No
es fácil superar el adoctrinamiento. El ciudadano occidental cree que el
progreso material nunca concluirá; y muchas teorías antropológicas –elaboradas
en el siglo XIX- alimentan esa creencia; según ellas la evolución de las
culturas constituye una senda ascendente de progreso. La gente de la edad de
piedra pasaba los días buscando alimentos y las noches alrededor del fuego en incómodas
cuevas acosada por animales salvajes; sólo cuando descubrieron el secreto de la
siembra pudieron establecerse en aldeas, construir viviendas, acumular
excedentes alimentarios y disponer de tiempo para pensar; eso les condujo a la
invención de la escritura, de las ciudades y al desarrollo del arte y de la
ciencia; luego llegó la revolución industrial, y con ella las máquinas que facilitan
la vida.

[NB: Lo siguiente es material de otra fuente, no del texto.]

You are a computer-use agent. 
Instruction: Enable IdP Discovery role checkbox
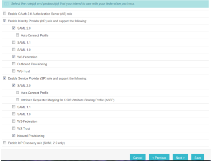[5, 143]
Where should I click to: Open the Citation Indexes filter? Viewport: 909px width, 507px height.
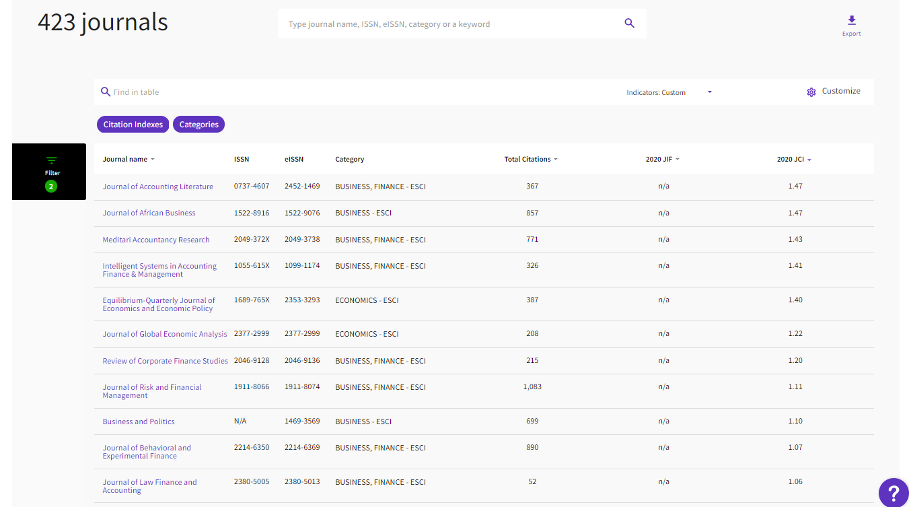[133, 124]
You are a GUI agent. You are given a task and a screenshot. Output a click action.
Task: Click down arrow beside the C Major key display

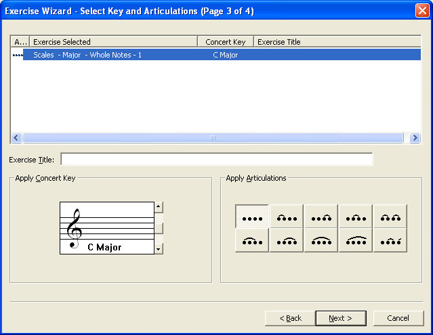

No, no ocurrió así. Las poblaciones del paleolítico llevaban vidas más
sanas que los pueblos que les sucedieron; durante el imperio romano había más
enfermedades que en cualquier época precedente; la esperanza de vida para los
niños ingleses de principios del siglo XIX no era muy diferente a la de veinte
mil años atrás; los cazadores paleolíticos trabajaban menos horas que los campesinos
chinos o los obreros industriales contemporáneos; más de dos tercios de la
población mundial contemporánea es casi vegetariana involuntaria, cuando durante
el paleolítico todos mantenían una dieta rica en proteínas animales.
En
las sociedades del pasado las presiones reproductoras -debidas a la falta de
medios eficaces de control de la natalidad- condujeron a una intensificación de
la producción de alimentos y bienes, que acabó agotando los recursos y
destruyendo el ambiente. Eso sucede en las sociedades contemporáneas; sólo que
nosotros apenas hemos empezado a pagar el castigo, son nuestros descendientes quienes
tendrán que trabajar más para conservar los lujos que gozamos. Lo que hoy
sucede ya ha ocurrido en el pasado; nuestra cultura no es la primera que
alcanza su límite de crecimiento, fracasa y es reemplazada por otra.
Nadie
puede negar que vivimos mejor que nuestros tatarabuelos del siglo XIX, nadie
puede negar que hemos mejorado la dieta, la salud, la longevidad y las
comodidades de miles de millones de personas. La cuestión no consiste en
determinar si los beneficios contemporáneos son reales, sino si son
permanentes. ¿La cultura actual puede considerarse el extremo de una línea
siempre ascendente, o es la última protuberancia de una curva que desciende con
tanta frecuencia como asciende? La segunda perspectiva está más de acuerdo con
los datos de la moderna antropología, sostiene Marvin Harris (el escritor duda).